Die ablehnende Haltung der SPD könnte das gesamte Vorhaben infrage stellen. Denn ohne die Zustimmung der SPD-Fraktion ist eine Gesetzesänderung im Bundestag nicht möglich. Die Koalition aus SPD, Grünen und FDP ist auf die Stimmen der SPD angewiesen. „Wenn die SPD nicht mitzieht, wird das Gesetz nicht kommen“, prognostiziert ein Regierungsinsider. „Das wäre ein schwerer Rückschlag für die Transparenzinitiativen der Bundesregierung.“

Hintergrund der geplanten Änderungen

Die Bundesregierung hatte im Mai 2023 einen Gesetzesentwurf vorgelegt, der das IFG in mehreren Punkten einschränken sollte. Unter anderem sollten Behörden künftig mehr Zeit für die Bearbeitung von Anträgen bekommen und die Herausgabe von Informationen bei „unverhältnismäßigem Aufwand“ verweigern können. Kritiker warfen der Regierung vor, damit die Informationsfreiheit zu untergraben. „Das Gesetz würde faktisch leerlaufen“, warnte die Organisation Transparency International. Auch die Opposition, darunter die Linkspartei und die AfD, hatten die Pläne scharf kritisiert.

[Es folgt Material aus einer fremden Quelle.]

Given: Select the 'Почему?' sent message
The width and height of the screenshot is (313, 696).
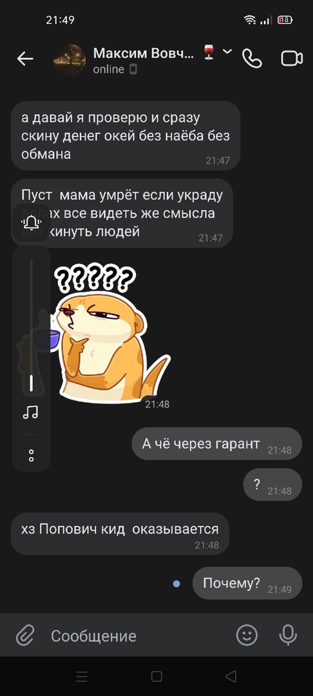Looking at the screenshot, I should (247, 583).
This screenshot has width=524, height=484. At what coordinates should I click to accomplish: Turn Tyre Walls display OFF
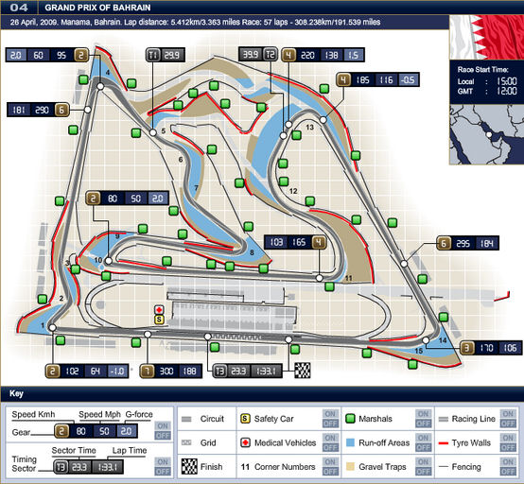[x=508, y=447]
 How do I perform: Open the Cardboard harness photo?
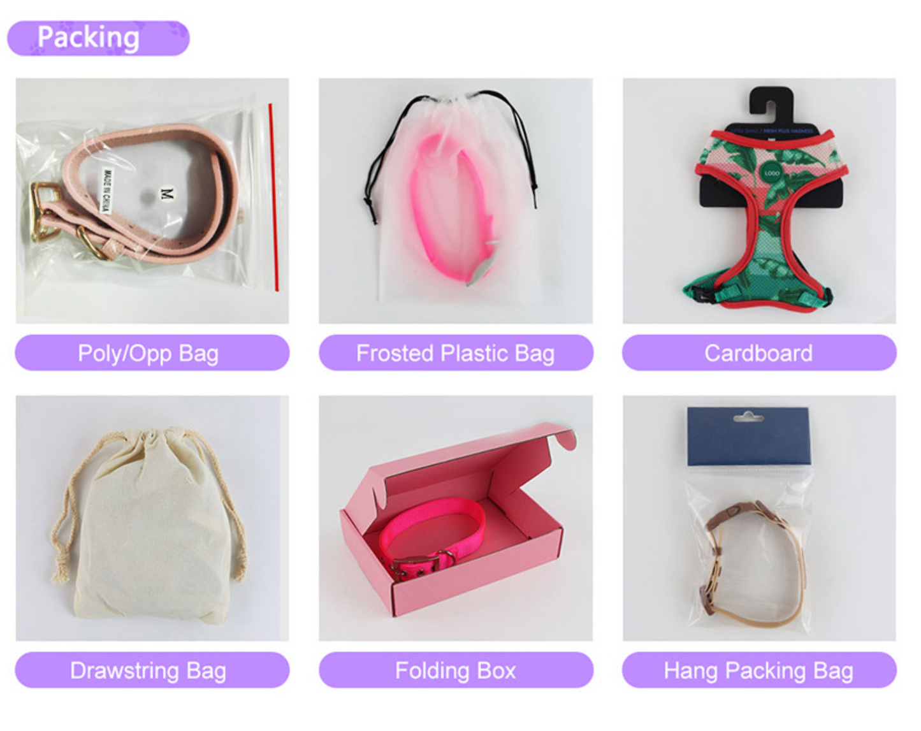point(759,201)
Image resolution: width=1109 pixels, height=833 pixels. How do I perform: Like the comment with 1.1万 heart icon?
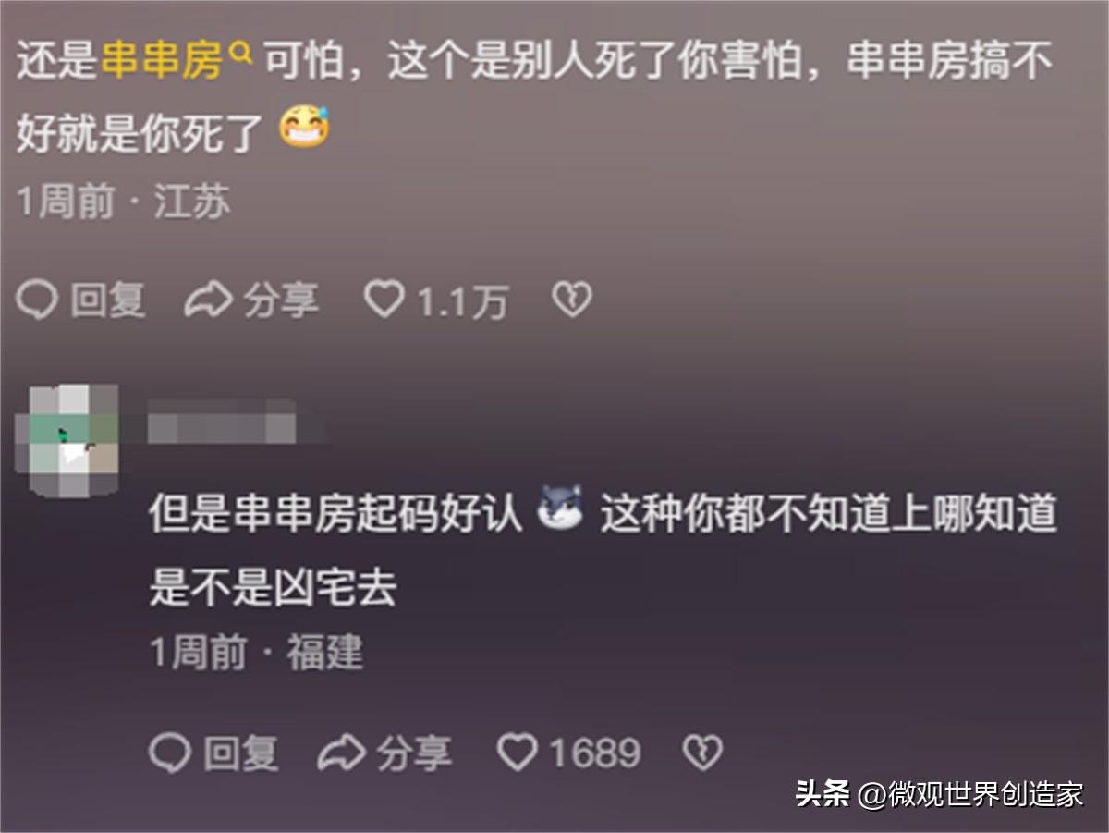[x=384, y=300]
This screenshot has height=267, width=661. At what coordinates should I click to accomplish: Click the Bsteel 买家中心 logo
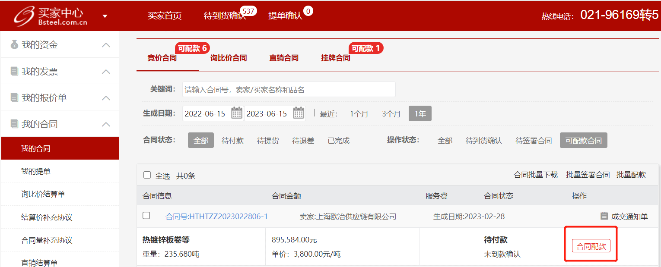(x=50, y=16)
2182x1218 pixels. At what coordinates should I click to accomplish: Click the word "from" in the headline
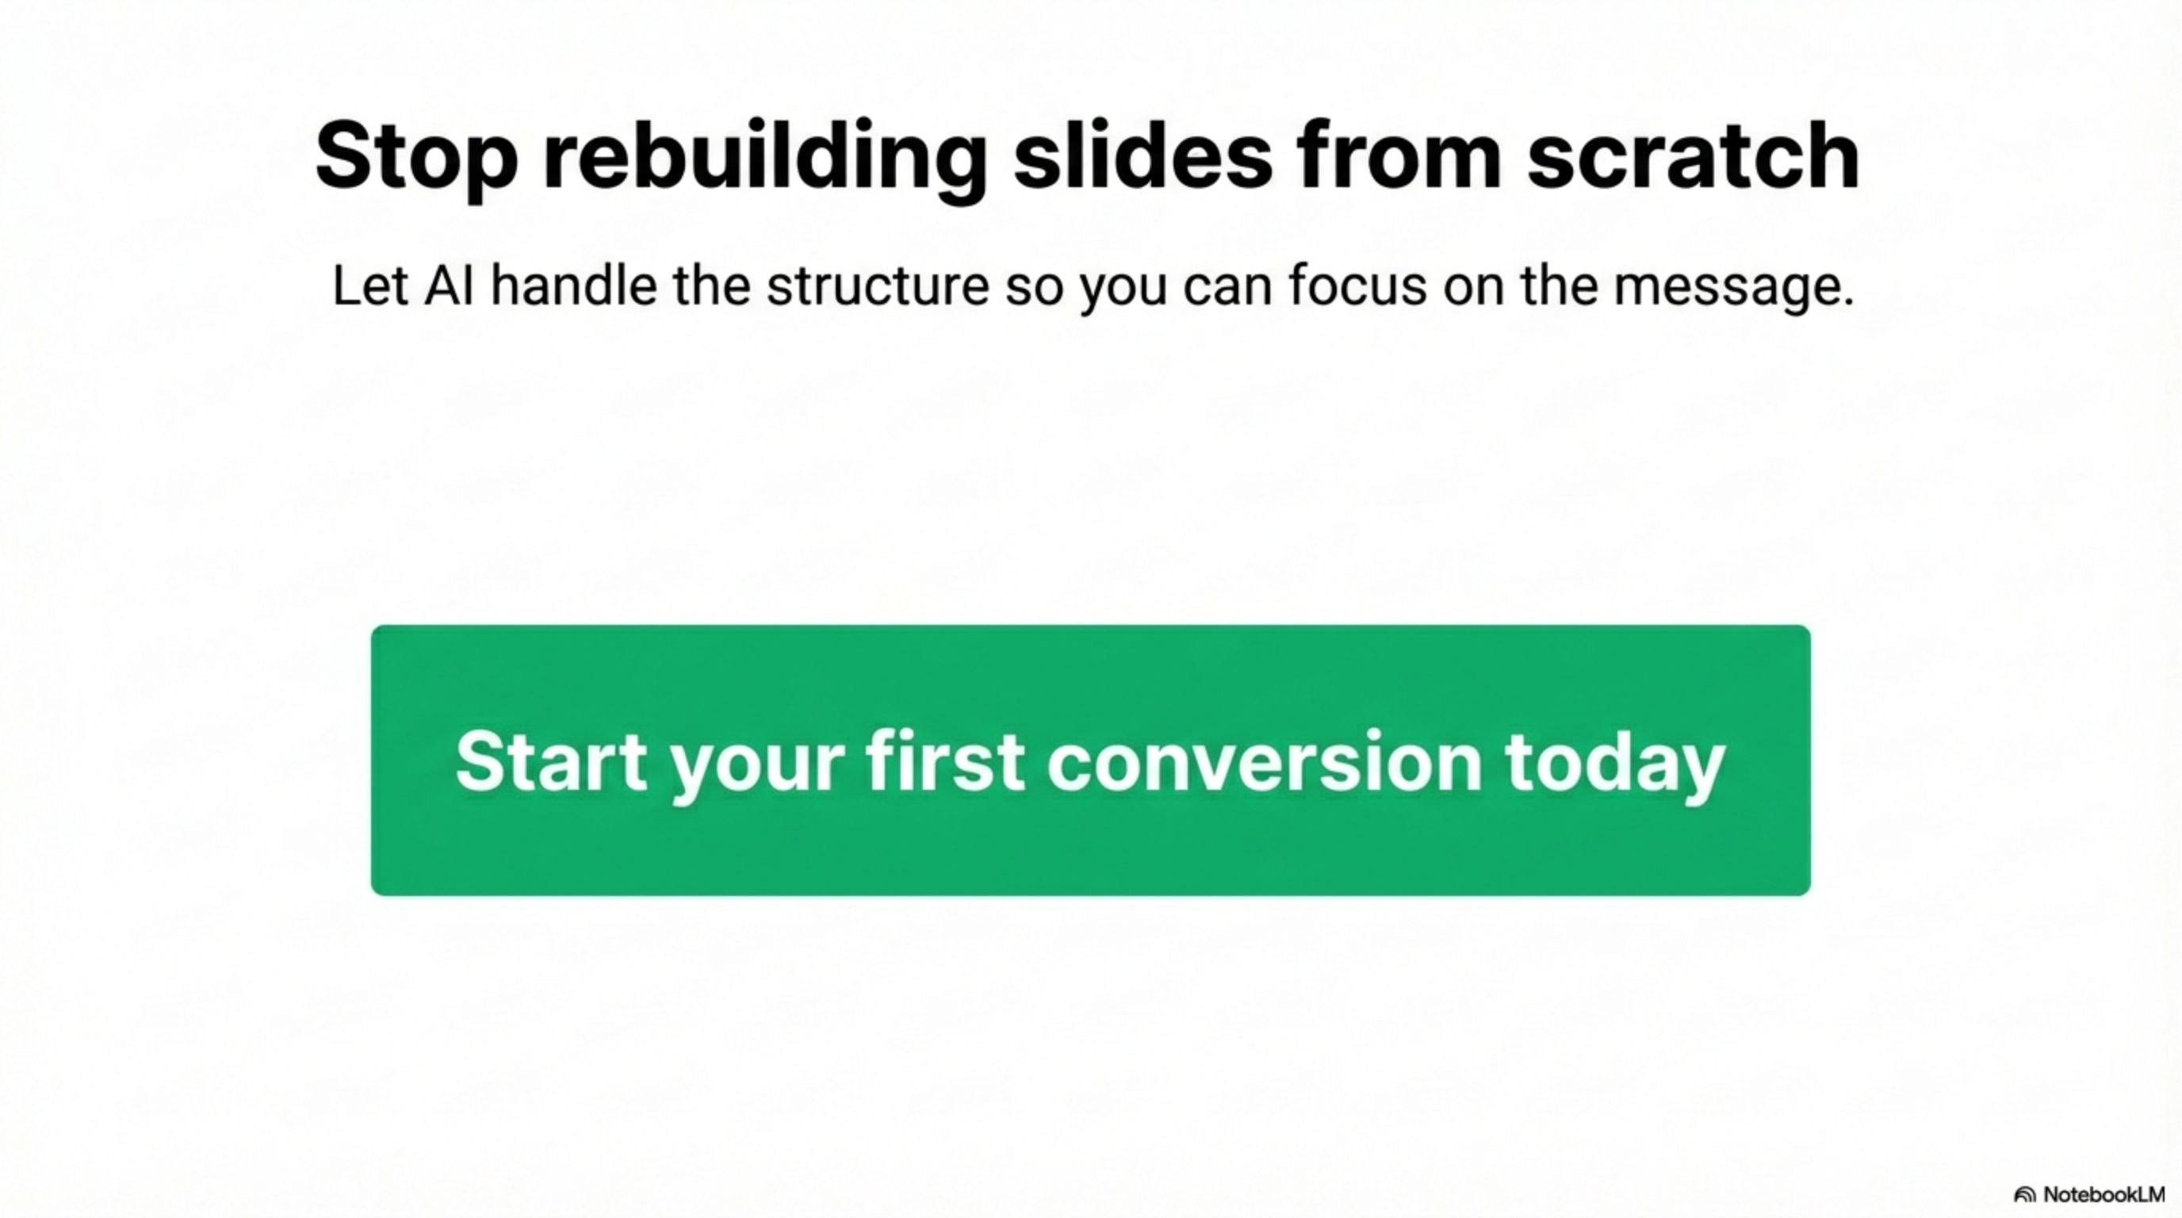pyautogui.click(x=1398, y=157)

Reaktionen aus der Koalition

Während die SPD nun auf Bremse drückt, halten Grüne und FDP an den Plänen fest. „Wir brauchen eine Modernisierung des IFG, um die Verwaltung zu entlasten“, sagte ein Sprecher des Bundesjustizministeriums. „Die Vorschläge sind ausgewogen und berücksichtigen sowohl das öffentliche Interesse als auch die Arbeitsfähigkeit der Behörden.“ Doch die SPD lässt sich davon offenbar nicht überzeugen. „Wir werden uns nicht unter Druck setzen lassen“, so der SPD-Abgeordnete Fiedler. „Die Informationsfreiheit ist ein hohes Gut, das wir verteidigen werden.“

Ausblick

Ob die geplanten Einschränkungen des IFG noch in dieser Legislaturperiode umgesetzt werden, ist ungewiss. Die SPD hat klargestellt, dass sie nicht bereit ist, die Transparenzrechte der Bürger zu beschneiden. „Das Gesetz wird in dieser Form nicht kommen“, prophezeit ein Fraktionsmitglied. „Die Koalition muss sich neu zusammenraufen und einen Kompromiss finden, der die Informationsfreiheit nicht gefährdet.“ Bis dahin bleibt das IFG in seiner jetzigen Form bestehen – zur Freude von Transparenzaktivisten und Journalisten.